The Lack Of Due Process

This article is part of a six-part educational series in cooperation with the non-custodial, peer-to-peer Bitcoin exchange Vexl.
“Everyone is entitled in full equality to a fair and public hearing by an independent and impartial tribunal, in the determination of his rights and obligations and of any criminal charge against him.” –Article 10, UN Declaration of Human Rights
CAGE is a UK NGO that challenges war on terror-driven state oppression around the world. In 2014, Barclays Bank closed all of the organization’s accounts. Attempting to find out why, CAGE received a letter from Her Majesty’s Treasury, informing the collective that the UK Government was not investigating CAGE for criminal misconduct.

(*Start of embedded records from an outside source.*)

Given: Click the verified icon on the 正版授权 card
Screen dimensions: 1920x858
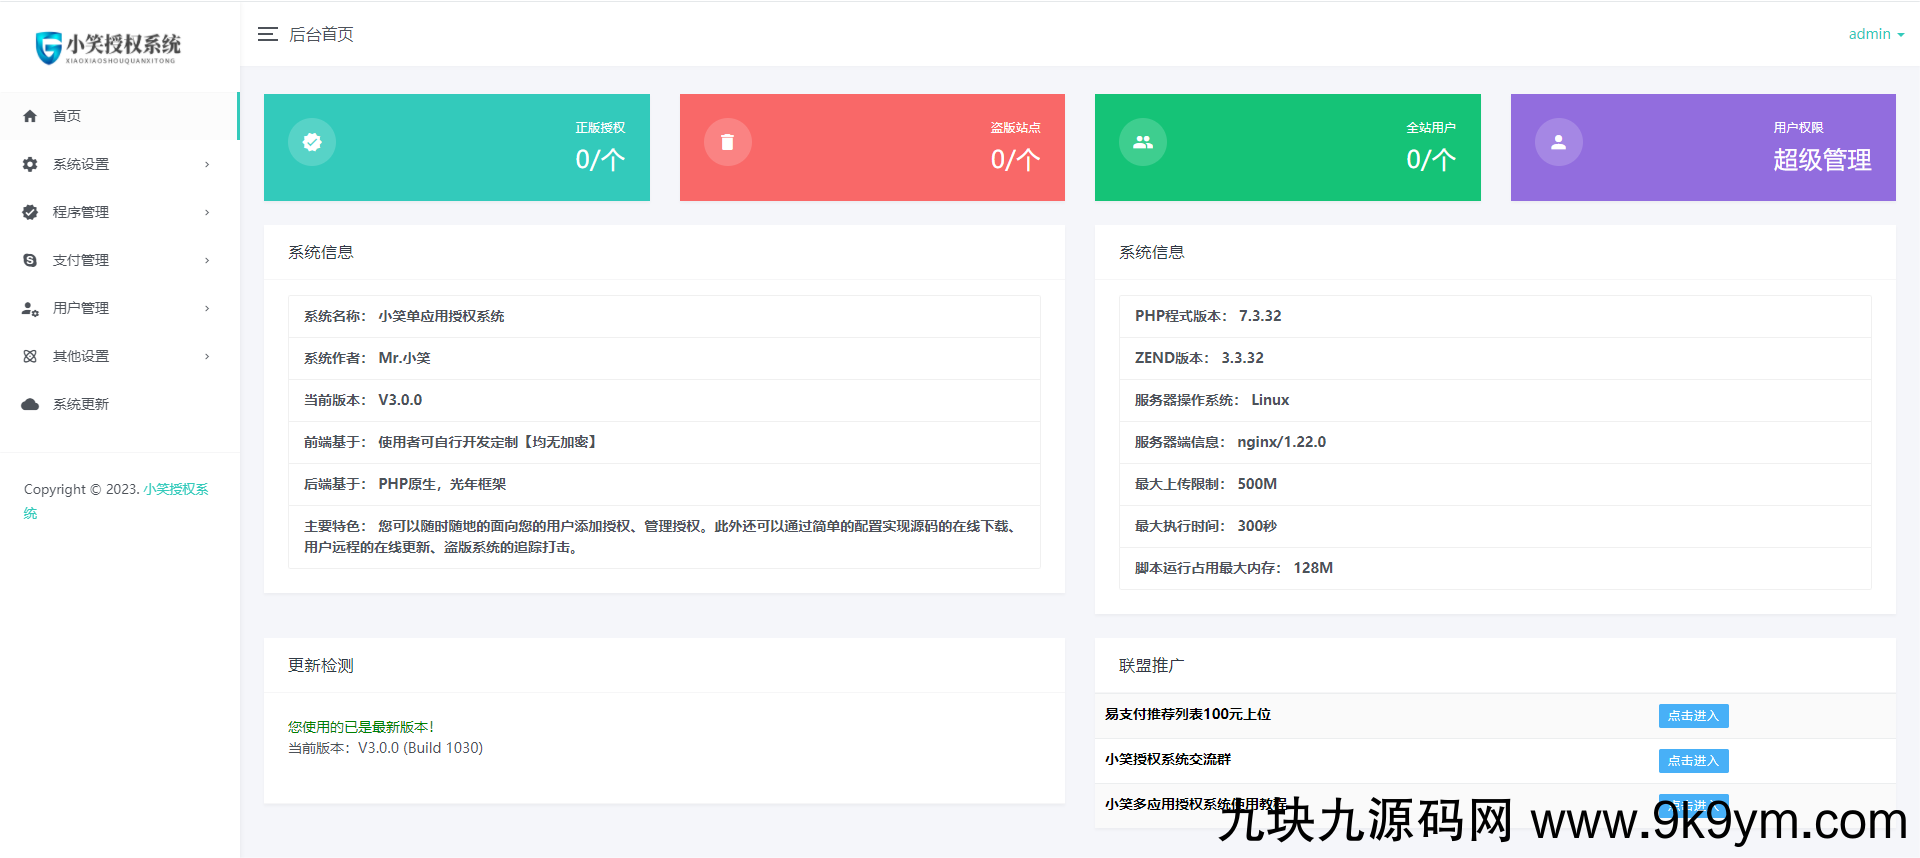Looking at the screenshot, I should tap(312, 142).
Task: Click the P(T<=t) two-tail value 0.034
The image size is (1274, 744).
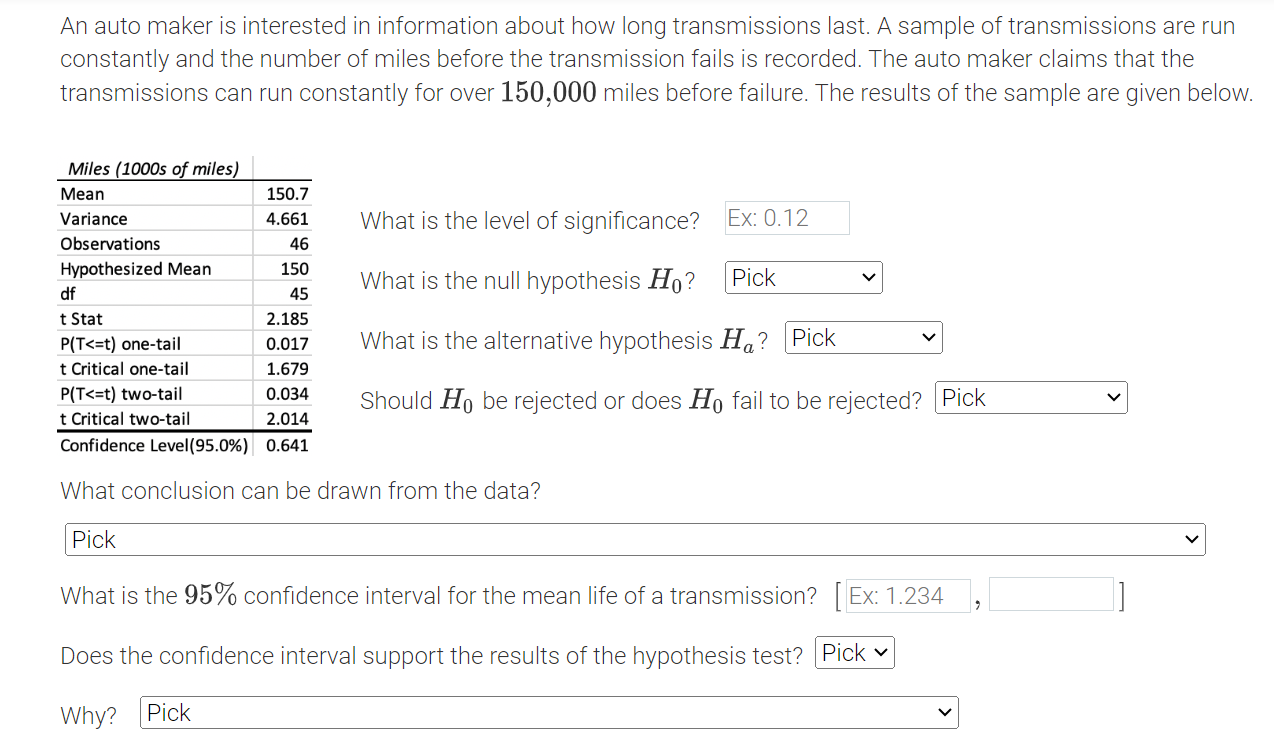Action: pyautogui.click(x=287, y=394)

So what made Barclays shut CAGE out from the financial system? According to the Treasury, “individual commercial decisions of financial institutions are informed by their own compliance and risk policies and are not ones that the Treasury or the regulator can or should determine”.
It’s a phrase that regulators often hide behind, alleviating the Government of any allegations of potential political censorship. And as we’ll go on to see, it’s not so much a flaw in the system than part of the design of the system itself.
Outsourcing Penalization to Private Entities
In democratically governed societies, anyone has the right to fair legal representation. In essence, if someone makes accusations against you, you have the right to defend yourself. Take, for example, being banned from Twitter. While large platform’s content policies are often written vaguely to ensure enforcement against broad ranges of topics, you can sue Twitter over getting banned from its platform, and Twitter will have to produce evidence of your misconduct.
When a bank closes your account, the right to defend yourself looks a little different, because the bank is not allowed to tell you why by law. Anything concerning financial intelligence, such as if your account was closed because the bank’s compliance system threw an AML flag, is to be treated as secret information under threat of criminal prosecution.
This circumstance then creates an easily exploitable loophole: because Governments can outsource the penalization of politically active persons to banks, it does not have to place penalties on the person themselves, which would involve a lengthy legal process that, when trying to penalize activists, journalists, or an NGO like CAGE, likely wouldn’t be successful.
The banks, in turn, can hide behind the veil of AML-secrecy, exercising their right to no longer serve you as a customer. In this nomansland of public-private partnership, the right to due process becomes impossible to enforce.
Pre-Crime Surveillance, Post Democratic Governance
Anti-money laundering regulations operate on a “catch all” approach. Instead of investigating people specifically, AML places the entire population under general suspicion of wrongdoing. Once an AML system has flagged you, the bank will likely terminate your account, giving you no chance to defend yourself. In AML’s preventive surveillance system, you are guilty until proven innocent, without so much as having a court you could address.
This situation, often based on nothing more than accusations by a Silicon Valley AI and a burnt out compliance employee, then threads itself through the rest of the financial system, where those who have been deemed high-risk customers may find themselves on private blacklists, such as MATCH or WorldCheck.
MATCH, short for Member Alert to Control High-Risk Merchants, is a blacklist maintained by MasterCard that is meant to keep merchants accused of money laundering out of MasterCard’s credit card network. Similarly, WorldCheck, a blacklist developed by the London Stock Exchange, will keep anyone flagged for money laundering out of its partner organization’s banking systems. In both cases, the accused have no method for legal recourse, as information concerning money laundering must stay strictly confidential.
To assess whether a customer may be a high-risk client, banks increasingly turn toward non-financial risk assessments. These include, for example, monitoring a customer’s social media behavior, as well as information on their relatives, often acquired through advertising brokers that sell customer data for a profit. In Europe, users may file a GDPR request to assess what information an online platform sells on them, but whether or not such data was used to place a user on the MATCH or WorldCheck lists again remains confidential, leaving no option for legal recourse.